Okay, I’m not going to whine about how I was mistreated as a child. Well, not that much, anyway. I just think about some of the things my parents did – or, in most cases, didn’t do – when I was a kid, and I have to shake my head.
I’m writing this because I have a baby now and would give my appendages for her. I think about my parents, and they weren’t so willing to sacrifice for their kids.
-Dad went to the bar and drank every single weekend. He spent money on boozing it up with his pals. Meanwhile, us kids very rarely were treated to special family events. My Dad and I went to St. Louis Cardinal baseball games every once in awhile, but it usually was because I earned free tickets through a special A-student program. We did some other family things together that didn’t cost much, but it wasn’t nearly often enough.
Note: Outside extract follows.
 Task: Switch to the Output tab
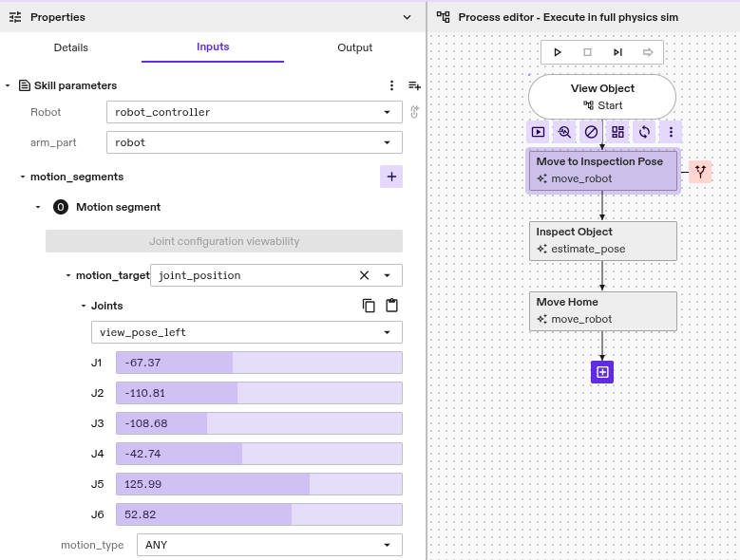[x=354, y=47]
-Dad often drove drunk with me in the car. And, we never buckled up back then. I could have easily been killed.
-Mom didn’t try (very hard) to stop the aforementioned behavior.
-The steps at our back door literally fell apart. We never had them fixed. This was a tripping hazard that we just grew accustomed to.
-At about the time my Dad got sick from leukemia (I was 15, in 1985), the roof over our bathroom in our turn-of-the-century, shitty house began to fail. When it rained, time in our bath was spent trying to avoid the water and pieces of wood coming out of our ceiling. Our family never had money, but I would have went into debt to fix the roof if I was a parent. Eventually, after Dad died in 1987, the entire roof was failing. The Great Flood of 1993 eventually did in the house, and the entire town. Homeowners were bought out by FEMA. I moved out by then, but I was happy that I never would have to take a bath/shower in that house again.
Looking back at those things, I would have worked extra hard, taken extra jobs, moved to a different home, found ways to make things better for my family. Geesh, why the fork didn’t my parents?
I didn’t mean this to be such a rant. For discussion’s sake, does anybody else feel their parents were clueless? Am I the only one whose family was totally screwed in the head?